Subsiste tout de même un gros problème : lors de la prise de sang qui suit l’analyse d’urine lorsqu’elle est positive, un seul nanogramme (neuf millièmes de milligramme) de THC détecté suffit à faire de vous un danger sur la route. D’où le nombre d’automobilistes testés positifs alors qu’ils avaient fumé la veille.
En 2008, le test salivaire remplace le test urinaire, mais d’après une étude du professeur Patrick Mura relayée par l’Académie nationale, 10,1% des conducteurs contrôlés se sont révélés être des faux positif et 19% des faux négatifs !
« Ayons une pensée pour la jeune Marilou tuée par un chauffard sous l’emprise de stupéfiants », déclare Dominique Perben qui lui dédie cette nouvelle loi. Soutenue par toute l’arrière-garde prohibitionniste, parrainée par le Sénat, Nadine Poinsot a pesé de tout son poids pour que soit adoptée la loi contre la conduite en état d’ivresse stupéfiante… Et forte de ses soutiens politiques, l’association Marilou est aujourd’hui membre du Conseil national de la sécurité routière, agréée par l’Éducation nationale et autorisée à se porter partie civile dans les procès.
Surfant sur la vague d’émotion suscitée par la mort tragique d’une petite fille, la loi, avec la complicité de politiciens manipulés et manipulateurs, a été adoptée dans la précipitation. Une première devenue une mauvaise habitude sous le règne de Nicolas Sarkozy, qui a fait adopté cinq lois dans la foulée de faits divers sordides.
Des peines exemplaires !
Sans que personne ne s’en émeuve, la présidente de l’association Marilou a aussi dépensé beaucoup d’énergie pour que le conducteur de la voiture ayant accidentellement tué sa fille soit condamné à une peine exemplaire. Âgé de 18 ans, conduisant sans permis avec un taux de 13,4 nanogrammes de THC par millilitre de sang, il a été condamné par le tribunal de Pontoise à une peine de trois ans d’emprisonnement, dont un ferme, une condamnation que la famille Poinsot a trouvé trop clémente.

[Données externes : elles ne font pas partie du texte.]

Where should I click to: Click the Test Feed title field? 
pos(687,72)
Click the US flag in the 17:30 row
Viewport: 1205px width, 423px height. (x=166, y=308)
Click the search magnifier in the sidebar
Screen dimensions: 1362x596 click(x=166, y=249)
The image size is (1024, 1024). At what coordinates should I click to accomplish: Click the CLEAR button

En 2004, sous prétexte qu’il ne respectait pas les obligations édictées par le tribunal, Nadine Poinsot poussera à la roue pour que le tribunal de Versailles fasse sauter le sursis du conducteur de la Renault 21. Elle s’est aussi acharnée sur les passagers exclus de la procédure judiciaire, en obtenant qu’ils soient reconnus coupables du délit de « complicité d’homicide involontaire ». Ils seront condamnés à un an de prison avec sursis et 600 euros d’amende.